Senator WONG (5:12 PM) —I rise to speak on the Kyoto Protocol Ratification Bill 2003 [No. 2] and to support this important piece of legislation. I note there are no government speakers on the speaking list. I am not sure why that is. Perhaps it is because of the time constraints upon the chamber, but I note that all the speakers are cutting their contributions short for the purpose of truncating this debate. Frankly, perhaps it is also indicative of the government's complete lack of interest in the pending environmental disaster of global warming.

It is an opportune time for this legislation to come again before the chamber. This week we have had some very important information, which received a fair bit of publicity in the Australian media, about the massive increase in greenhouse gas emissions over the last two years.
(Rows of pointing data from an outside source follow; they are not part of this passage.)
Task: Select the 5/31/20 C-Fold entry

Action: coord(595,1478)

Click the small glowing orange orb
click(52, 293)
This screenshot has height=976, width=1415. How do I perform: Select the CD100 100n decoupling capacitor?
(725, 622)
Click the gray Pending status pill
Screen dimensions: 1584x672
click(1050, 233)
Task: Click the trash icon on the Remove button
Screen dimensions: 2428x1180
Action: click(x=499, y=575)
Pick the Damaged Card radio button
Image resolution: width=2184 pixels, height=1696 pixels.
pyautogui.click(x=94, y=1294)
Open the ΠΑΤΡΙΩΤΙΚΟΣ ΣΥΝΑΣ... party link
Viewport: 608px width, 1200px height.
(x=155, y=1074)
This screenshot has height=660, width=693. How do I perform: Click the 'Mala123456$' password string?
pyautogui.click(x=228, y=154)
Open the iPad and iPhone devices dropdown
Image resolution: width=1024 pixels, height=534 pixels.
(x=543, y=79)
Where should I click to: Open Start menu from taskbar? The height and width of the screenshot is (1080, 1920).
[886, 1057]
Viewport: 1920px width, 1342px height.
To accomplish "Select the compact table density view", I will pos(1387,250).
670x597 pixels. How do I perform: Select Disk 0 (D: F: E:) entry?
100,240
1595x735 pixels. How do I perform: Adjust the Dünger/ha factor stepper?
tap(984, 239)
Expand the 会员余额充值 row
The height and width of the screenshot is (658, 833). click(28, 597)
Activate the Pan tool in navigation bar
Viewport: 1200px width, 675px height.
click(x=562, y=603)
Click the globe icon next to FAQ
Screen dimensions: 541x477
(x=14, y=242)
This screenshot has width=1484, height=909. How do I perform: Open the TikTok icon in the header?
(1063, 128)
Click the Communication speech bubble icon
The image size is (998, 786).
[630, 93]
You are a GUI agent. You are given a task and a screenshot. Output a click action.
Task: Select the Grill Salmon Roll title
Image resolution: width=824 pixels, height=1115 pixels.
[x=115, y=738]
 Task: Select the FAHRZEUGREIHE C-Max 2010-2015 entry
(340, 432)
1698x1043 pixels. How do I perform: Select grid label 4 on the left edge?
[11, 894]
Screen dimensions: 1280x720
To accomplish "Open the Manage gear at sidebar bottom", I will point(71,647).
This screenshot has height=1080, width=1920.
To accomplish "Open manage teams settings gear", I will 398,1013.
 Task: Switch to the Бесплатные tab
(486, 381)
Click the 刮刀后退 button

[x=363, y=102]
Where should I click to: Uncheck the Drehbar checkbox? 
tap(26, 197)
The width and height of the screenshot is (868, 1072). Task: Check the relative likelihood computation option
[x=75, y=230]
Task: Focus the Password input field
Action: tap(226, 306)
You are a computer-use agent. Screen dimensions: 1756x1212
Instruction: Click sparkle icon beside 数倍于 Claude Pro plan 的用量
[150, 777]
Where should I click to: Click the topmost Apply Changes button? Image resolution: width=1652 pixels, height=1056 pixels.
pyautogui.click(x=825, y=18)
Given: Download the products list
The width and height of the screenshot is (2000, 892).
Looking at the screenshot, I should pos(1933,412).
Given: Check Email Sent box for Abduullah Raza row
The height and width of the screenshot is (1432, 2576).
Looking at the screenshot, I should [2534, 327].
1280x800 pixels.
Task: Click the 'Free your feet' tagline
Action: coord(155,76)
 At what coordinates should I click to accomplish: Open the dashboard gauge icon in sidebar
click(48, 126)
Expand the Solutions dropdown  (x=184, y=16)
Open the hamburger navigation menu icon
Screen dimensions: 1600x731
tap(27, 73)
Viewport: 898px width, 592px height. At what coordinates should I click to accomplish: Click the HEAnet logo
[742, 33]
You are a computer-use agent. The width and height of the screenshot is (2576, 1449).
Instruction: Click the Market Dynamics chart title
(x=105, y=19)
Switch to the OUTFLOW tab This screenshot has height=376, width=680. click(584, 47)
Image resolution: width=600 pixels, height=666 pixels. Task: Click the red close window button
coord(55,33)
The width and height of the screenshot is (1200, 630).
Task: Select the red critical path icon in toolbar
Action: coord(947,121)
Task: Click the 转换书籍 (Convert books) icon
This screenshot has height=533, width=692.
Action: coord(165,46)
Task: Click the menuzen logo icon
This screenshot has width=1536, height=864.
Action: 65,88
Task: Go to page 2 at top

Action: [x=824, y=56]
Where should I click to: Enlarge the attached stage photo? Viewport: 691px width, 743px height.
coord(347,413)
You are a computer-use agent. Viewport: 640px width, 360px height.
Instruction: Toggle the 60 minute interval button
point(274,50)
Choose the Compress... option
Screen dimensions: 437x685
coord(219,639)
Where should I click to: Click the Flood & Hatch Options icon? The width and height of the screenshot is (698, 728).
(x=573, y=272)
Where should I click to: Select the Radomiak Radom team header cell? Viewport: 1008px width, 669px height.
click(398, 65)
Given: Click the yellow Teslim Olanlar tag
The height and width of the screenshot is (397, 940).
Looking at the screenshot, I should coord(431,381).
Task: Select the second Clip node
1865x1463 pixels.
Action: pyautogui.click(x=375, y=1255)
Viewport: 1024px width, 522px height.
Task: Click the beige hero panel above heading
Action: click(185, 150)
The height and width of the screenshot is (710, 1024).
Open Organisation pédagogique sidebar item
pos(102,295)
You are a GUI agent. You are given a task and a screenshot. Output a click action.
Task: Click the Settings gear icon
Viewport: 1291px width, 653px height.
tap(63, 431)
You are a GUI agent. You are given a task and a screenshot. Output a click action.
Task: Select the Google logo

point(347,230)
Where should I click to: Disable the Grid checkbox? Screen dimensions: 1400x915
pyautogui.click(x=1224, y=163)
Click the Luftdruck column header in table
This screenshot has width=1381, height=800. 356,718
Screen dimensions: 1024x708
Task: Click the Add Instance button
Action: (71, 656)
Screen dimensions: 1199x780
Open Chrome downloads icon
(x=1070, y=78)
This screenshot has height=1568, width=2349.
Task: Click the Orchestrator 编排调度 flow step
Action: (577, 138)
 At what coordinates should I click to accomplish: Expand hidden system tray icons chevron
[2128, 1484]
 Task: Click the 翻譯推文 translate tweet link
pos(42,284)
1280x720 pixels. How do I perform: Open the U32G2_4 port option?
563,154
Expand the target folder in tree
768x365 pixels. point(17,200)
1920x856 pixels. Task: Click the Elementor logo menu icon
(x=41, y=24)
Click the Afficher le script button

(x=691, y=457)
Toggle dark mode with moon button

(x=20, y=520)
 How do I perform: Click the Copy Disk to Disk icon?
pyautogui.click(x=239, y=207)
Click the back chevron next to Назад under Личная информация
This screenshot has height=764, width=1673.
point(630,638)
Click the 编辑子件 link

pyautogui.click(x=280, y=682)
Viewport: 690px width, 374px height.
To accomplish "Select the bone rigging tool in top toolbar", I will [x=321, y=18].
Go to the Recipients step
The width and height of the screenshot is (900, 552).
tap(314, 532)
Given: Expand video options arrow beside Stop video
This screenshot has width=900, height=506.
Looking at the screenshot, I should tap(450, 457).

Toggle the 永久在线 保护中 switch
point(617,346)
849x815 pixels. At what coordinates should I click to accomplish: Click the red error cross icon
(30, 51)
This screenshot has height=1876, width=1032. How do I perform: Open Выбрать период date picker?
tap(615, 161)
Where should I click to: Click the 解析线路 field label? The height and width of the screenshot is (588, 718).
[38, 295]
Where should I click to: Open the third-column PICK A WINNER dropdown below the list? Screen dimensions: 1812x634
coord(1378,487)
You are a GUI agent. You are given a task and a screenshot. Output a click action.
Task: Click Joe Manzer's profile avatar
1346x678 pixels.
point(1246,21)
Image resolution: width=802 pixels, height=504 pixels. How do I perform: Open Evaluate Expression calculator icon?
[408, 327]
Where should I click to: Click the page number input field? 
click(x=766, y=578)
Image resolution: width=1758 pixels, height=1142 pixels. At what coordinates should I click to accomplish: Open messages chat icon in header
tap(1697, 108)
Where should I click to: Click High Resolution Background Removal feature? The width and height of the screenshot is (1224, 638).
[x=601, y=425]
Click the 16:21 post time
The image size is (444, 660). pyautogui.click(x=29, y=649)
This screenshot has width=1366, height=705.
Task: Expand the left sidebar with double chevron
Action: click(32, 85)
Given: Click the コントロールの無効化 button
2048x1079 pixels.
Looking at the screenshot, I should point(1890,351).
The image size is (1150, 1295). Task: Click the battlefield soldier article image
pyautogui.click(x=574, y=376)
CSIRO figures have been released which show that the rate of emissions contributing to global warming worsened in 2002, despite a myriad of programs attempting to curb them. CSIRO warned that a continued rise in these temperatures could devastate the Great Barrier Reef by 2030 and flood Kakadu National Park. Around 18.7 billion tonnes of carbon dioxide were released into the atmosphere in 2002 and another 17.1 billion tonnes were released last year. The average over the last decade has been 13.3 billion tonnes, so we have seen a substantial increase, despite the Kyoto protocol and despite programs which were designed to curb emissions.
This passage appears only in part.